- _WHAT TO DO_:
- 1) In the article below about the New Kids On The Block's Las Vegas shows, where did the group headline an arena tour stop last year?
- 2) Translate this sentence from the article below about the New Kids On The Block's Las Vegas shows into Spanish: "The four shows that launch Thursday are billed as the quintet’s only North American dates this year."

- _PROVIDED PASSAGE_:
Donnie Wahlberg says the New Kids On The Block don’t mind tire-kicking the idea of becoming Las Vegas headliners. They’re even “taking a peek under the hood” with a four-night run at Planet Hollywood Resort.

But a drive-through Elvis wedding? Forget about it.

“Jenny and I can’t say anything, even in jest, without it becoming a headline,” Wahlberg says of his fiancee, actress-comedian Jenny McCarthy.

A previous joke about getting married at an Applebee’s got the restaurant chain all excited on Twitter. “We’ll probably be a little more traditional,” Wahlberg says, before allowing, “Who doesn’t want to get married in Vegas once in their life? But it’s not gonna happen for us.”

A good compromise, he decides, could be some sort of “BH-elor party” with the fans known as “Blockheads” who are making an informal convention of the four-night stand at Planet Hollywood. The four shows that launch Thursday are billed as the quintet’s only North American dates this year.

Last year almost to the week, New Kids headlined an arena tour stop at Mandalay Bay. Their opening act was Boyz II Men, now ensconced as headliners at The Mirage. Coincidence?

- _PROVIDED MATERIAL_:
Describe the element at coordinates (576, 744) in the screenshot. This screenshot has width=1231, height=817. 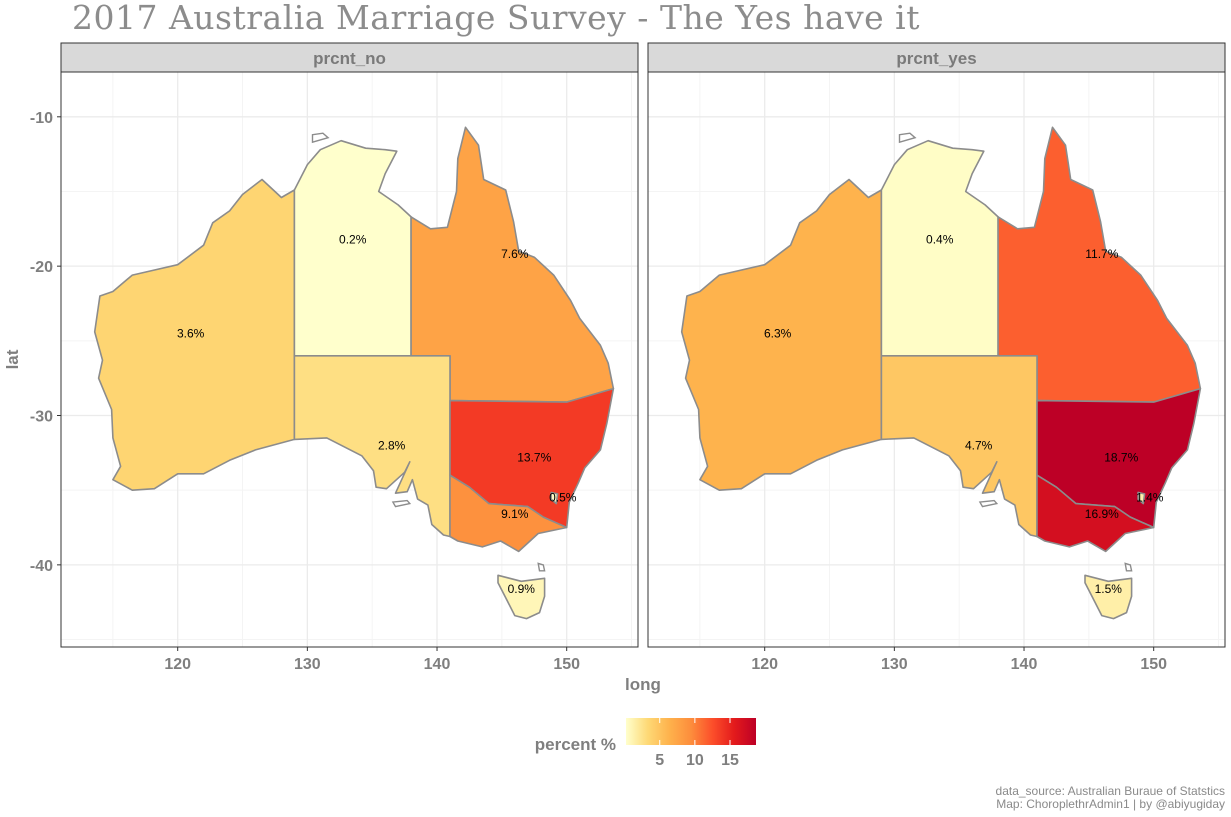
I see `legend-title: percent %` at that location.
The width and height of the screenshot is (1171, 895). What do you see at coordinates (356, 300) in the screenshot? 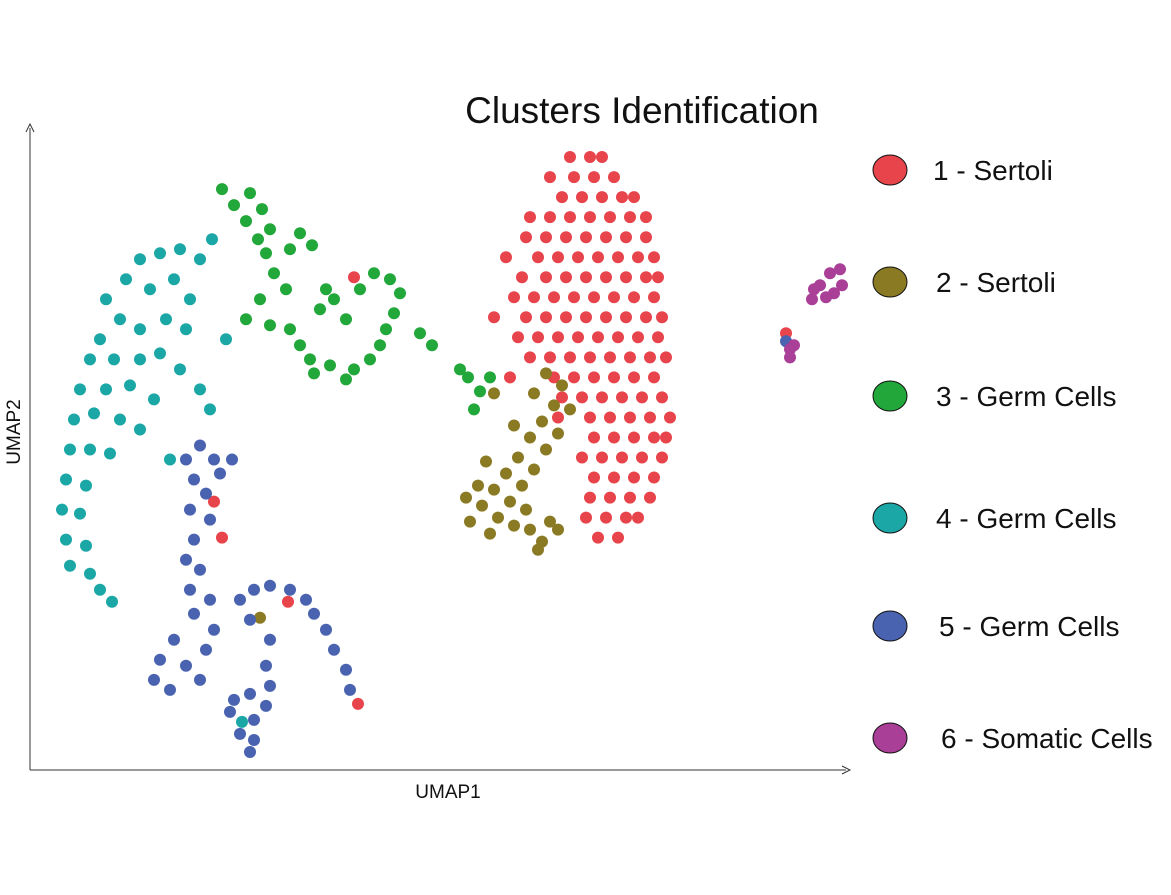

- _ANSWERS TO THE EXERCISE_:
- 1) Mandalay Bay.

- 2) Los cuatro espectáculos que comienzan el jueves se anuncian como las únicas fechas del quinteto en Norteamérica este año.